= Beginning of Section =
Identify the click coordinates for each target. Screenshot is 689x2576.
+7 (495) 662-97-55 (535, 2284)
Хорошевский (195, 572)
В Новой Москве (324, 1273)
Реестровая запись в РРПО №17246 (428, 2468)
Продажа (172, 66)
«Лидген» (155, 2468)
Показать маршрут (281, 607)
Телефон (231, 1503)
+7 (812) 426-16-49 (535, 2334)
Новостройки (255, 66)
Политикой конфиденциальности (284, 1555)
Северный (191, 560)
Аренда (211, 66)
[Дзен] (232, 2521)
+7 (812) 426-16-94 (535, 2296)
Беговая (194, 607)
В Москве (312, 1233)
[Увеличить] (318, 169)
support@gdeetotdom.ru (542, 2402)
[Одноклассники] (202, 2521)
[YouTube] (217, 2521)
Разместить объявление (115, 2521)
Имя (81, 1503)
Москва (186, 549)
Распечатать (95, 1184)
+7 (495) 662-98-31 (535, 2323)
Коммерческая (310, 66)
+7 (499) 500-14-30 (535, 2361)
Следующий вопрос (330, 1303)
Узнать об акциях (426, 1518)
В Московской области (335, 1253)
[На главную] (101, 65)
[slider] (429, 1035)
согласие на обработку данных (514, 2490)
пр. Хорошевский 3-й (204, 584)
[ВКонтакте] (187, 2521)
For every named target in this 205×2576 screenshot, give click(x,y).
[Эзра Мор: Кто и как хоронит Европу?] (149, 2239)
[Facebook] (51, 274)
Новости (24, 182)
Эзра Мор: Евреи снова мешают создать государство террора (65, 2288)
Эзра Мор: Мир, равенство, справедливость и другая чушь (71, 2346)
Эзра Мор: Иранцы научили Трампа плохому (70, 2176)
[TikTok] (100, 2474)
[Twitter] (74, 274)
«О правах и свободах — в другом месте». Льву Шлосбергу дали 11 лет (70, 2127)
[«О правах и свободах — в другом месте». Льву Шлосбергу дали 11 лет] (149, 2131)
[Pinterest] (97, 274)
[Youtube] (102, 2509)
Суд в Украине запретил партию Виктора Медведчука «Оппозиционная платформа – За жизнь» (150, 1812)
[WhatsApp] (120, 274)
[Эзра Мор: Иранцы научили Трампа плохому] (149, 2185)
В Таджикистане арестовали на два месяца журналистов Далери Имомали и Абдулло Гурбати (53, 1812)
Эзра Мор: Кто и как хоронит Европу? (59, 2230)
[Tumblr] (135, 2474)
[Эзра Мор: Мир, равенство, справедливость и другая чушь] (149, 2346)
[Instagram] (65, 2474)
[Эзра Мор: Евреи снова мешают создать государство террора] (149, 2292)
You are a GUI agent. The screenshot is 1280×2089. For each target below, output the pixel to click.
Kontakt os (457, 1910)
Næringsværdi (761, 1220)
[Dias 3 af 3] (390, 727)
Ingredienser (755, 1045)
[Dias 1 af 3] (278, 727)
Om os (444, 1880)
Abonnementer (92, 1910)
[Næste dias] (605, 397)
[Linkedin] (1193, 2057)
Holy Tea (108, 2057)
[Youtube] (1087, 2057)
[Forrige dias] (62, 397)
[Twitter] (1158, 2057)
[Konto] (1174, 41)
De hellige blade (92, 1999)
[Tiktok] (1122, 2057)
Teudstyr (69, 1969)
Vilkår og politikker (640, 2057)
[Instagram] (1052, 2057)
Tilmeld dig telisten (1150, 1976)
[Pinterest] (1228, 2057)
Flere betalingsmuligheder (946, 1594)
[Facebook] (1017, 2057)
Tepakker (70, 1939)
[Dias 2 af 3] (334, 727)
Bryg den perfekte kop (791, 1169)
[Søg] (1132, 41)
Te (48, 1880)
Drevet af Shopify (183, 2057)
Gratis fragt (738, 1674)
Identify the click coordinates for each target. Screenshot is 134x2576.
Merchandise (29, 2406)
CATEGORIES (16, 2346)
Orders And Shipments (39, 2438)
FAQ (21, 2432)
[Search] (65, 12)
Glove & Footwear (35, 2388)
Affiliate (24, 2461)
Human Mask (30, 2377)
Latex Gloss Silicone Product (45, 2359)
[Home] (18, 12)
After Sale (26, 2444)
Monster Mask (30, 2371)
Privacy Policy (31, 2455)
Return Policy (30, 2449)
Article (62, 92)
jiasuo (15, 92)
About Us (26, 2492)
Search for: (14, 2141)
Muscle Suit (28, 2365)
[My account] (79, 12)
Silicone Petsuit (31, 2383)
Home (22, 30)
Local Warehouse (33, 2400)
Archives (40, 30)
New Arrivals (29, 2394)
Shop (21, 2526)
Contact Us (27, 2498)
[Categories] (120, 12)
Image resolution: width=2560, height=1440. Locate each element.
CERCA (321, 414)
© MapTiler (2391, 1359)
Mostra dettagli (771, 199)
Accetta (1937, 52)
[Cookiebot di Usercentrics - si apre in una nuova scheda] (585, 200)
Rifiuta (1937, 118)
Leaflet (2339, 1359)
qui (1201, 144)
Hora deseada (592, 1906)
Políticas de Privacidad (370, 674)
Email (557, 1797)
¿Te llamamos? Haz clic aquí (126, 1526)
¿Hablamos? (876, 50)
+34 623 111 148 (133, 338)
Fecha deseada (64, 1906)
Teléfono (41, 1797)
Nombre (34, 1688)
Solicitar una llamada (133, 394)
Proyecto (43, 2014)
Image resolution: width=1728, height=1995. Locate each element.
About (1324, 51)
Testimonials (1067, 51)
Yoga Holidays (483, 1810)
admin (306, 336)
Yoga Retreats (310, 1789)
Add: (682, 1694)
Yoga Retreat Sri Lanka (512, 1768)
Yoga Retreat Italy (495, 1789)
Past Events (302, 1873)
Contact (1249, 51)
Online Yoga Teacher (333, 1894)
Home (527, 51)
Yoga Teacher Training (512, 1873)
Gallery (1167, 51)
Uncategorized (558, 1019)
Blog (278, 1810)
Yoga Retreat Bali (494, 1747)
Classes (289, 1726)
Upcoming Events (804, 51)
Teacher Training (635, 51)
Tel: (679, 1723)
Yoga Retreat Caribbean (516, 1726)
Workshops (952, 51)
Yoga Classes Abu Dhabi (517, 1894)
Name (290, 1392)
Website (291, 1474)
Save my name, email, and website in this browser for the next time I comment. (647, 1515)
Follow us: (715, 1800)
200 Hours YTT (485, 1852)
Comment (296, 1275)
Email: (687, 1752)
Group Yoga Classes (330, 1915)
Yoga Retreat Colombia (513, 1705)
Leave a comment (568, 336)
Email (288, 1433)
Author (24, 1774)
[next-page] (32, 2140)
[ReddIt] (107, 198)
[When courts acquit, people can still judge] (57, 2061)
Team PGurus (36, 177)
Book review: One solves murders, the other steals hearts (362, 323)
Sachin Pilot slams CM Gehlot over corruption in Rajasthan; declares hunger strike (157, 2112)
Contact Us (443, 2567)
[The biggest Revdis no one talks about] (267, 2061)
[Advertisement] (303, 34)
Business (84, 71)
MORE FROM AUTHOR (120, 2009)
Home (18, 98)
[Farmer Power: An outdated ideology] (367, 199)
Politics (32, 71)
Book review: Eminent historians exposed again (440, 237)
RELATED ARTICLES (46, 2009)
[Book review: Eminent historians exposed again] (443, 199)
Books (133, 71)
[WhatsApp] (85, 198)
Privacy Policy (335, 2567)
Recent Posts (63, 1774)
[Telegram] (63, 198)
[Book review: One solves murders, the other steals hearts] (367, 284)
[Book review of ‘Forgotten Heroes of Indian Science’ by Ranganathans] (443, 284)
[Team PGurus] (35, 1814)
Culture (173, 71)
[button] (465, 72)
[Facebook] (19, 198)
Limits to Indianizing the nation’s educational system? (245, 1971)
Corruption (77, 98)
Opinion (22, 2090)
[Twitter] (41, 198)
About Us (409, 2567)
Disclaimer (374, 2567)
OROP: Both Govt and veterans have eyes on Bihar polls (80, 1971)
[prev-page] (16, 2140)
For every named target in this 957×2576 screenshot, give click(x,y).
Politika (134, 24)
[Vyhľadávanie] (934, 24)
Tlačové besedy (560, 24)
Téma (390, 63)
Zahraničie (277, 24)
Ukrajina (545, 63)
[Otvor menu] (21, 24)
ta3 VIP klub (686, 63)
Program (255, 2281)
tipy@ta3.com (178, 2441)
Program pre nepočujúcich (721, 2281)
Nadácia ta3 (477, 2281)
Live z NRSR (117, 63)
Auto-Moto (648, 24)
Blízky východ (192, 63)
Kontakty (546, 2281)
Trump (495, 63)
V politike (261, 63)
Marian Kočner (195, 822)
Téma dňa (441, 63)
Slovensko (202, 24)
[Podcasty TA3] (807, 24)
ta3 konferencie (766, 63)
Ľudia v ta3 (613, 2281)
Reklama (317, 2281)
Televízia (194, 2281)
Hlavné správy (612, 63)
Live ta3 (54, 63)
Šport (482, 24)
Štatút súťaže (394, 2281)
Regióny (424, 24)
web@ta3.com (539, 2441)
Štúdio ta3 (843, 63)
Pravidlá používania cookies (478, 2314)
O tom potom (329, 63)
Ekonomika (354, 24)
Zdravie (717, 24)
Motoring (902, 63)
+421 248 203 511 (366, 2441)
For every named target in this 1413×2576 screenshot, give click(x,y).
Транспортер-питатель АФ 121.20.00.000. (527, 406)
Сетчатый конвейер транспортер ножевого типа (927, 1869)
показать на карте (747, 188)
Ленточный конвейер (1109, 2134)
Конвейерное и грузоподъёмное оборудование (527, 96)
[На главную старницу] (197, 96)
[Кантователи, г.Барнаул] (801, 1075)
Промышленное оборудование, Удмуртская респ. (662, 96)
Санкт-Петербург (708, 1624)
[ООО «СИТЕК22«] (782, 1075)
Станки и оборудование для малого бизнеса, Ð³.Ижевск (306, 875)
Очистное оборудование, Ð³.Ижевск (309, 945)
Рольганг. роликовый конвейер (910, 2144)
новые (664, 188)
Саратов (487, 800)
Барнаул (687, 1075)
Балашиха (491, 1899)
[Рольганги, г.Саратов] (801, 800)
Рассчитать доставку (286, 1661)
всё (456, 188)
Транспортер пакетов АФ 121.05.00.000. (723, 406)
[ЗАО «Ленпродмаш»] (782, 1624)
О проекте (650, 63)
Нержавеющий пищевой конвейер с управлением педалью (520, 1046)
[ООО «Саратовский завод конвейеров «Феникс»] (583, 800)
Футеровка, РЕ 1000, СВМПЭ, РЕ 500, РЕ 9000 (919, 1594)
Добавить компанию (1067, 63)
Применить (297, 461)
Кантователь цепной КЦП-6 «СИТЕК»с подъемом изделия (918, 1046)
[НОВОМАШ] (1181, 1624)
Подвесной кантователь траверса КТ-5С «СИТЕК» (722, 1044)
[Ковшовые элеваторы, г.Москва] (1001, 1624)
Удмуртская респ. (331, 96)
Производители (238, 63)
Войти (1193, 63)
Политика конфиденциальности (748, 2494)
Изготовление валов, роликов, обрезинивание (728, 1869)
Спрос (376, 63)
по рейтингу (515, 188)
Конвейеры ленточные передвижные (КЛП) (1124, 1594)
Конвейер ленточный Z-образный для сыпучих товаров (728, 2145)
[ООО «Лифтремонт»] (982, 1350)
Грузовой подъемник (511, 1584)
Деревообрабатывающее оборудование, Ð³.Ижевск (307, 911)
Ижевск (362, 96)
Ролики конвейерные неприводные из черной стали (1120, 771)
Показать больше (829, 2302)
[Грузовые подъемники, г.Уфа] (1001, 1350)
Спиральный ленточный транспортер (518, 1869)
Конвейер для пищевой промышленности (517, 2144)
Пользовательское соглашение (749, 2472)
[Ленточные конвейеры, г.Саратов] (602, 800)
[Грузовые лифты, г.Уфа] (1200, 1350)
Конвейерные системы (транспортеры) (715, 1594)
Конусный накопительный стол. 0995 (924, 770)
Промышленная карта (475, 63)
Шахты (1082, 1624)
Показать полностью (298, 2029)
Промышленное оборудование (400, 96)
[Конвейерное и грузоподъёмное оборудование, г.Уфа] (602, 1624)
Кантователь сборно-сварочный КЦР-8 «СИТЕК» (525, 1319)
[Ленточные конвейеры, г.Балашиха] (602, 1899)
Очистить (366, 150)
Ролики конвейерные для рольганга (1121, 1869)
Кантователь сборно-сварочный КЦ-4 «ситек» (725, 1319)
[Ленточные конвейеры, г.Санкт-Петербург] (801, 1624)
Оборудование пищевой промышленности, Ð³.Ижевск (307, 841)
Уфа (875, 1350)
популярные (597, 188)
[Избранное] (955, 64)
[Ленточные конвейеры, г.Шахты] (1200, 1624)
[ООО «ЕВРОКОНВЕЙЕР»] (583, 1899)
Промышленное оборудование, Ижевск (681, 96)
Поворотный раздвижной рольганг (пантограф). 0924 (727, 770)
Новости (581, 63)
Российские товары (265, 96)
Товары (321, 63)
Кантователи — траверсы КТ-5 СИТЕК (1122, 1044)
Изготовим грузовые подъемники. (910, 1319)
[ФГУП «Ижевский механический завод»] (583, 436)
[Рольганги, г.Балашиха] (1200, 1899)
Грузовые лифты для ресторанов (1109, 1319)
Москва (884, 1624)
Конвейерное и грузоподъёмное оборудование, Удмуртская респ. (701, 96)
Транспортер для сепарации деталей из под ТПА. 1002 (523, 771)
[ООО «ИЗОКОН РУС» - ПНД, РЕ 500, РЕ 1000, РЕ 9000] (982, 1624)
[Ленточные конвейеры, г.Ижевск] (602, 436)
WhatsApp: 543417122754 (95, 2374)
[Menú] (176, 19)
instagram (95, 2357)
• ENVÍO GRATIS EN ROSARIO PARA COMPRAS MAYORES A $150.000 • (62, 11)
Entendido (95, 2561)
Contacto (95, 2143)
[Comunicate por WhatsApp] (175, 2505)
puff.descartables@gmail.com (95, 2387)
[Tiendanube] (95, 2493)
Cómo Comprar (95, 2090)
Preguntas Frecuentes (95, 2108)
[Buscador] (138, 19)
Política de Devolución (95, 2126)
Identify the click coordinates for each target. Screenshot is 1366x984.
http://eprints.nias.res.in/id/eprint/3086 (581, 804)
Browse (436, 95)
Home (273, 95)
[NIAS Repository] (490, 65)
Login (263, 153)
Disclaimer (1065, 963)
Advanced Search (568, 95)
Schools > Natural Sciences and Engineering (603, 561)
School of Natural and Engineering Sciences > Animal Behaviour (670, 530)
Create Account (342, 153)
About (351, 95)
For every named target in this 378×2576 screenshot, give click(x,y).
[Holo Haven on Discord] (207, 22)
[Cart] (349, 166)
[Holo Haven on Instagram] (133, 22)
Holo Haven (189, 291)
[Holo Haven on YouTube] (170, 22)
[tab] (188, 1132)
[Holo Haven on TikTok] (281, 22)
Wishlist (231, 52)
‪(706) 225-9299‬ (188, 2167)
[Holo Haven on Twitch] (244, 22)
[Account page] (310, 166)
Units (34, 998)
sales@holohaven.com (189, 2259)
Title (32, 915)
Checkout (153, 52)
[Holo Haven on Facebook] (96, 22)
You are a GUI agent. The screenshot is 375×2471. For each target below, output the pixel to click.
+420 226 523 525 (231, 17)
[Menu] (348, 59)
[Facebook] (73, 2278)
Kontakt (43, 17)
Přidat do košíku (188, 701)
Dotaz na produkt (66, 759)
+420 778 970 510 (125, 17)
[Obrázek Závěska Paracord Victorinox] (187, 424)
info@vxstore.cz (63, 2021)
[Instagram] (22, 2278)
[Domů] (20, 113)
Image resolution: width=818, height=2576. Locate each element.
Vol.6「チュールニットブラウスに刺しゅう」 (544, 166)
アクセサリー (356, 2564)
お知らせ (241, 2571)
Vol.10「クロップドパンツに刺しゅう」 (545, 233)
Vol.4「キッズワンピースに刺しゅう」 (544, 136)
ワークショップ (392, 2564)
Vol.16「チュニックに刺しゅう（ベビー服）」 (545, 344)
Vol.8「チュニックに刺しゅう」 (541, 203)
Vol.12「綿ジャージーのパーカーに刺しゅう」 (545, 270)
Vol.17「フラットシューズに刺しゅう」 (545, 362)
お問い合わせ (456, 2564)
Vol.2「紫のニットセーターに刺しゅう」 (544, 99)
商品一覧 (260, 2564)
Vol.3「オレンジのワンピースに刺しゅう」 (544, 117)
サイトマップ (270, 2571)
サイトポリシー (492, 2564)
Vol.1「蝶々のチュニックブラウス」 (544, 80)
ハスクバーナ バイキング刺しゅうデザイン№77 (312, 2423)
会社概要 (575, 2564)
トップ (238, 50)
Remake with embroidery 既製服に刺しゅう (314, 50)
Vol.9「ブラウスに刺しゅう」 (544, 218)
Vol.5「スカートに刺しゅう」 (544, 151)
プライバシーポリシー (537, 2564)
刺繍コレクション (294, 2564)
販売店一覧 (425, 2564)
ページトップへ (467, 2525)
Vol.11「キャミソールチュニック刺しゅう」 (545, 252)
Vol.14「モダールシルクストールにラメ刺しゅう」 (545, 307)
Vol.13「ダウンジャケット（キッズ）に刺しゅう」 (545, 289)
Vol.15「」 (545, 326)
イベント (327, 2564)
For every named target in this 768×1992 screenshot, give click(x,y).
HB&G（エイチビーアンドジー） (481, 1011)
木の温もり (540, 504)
= End of Section =
### TASK TO COMPLETE
Where the string "Classes" occurs in the data, return the whole line.

### ANSWER TO THE EXERCISE
Classes (289, 1726)
Yoga Classes Abu Dhabi (517, 1894)
Group Yoga Classes (330, 1915)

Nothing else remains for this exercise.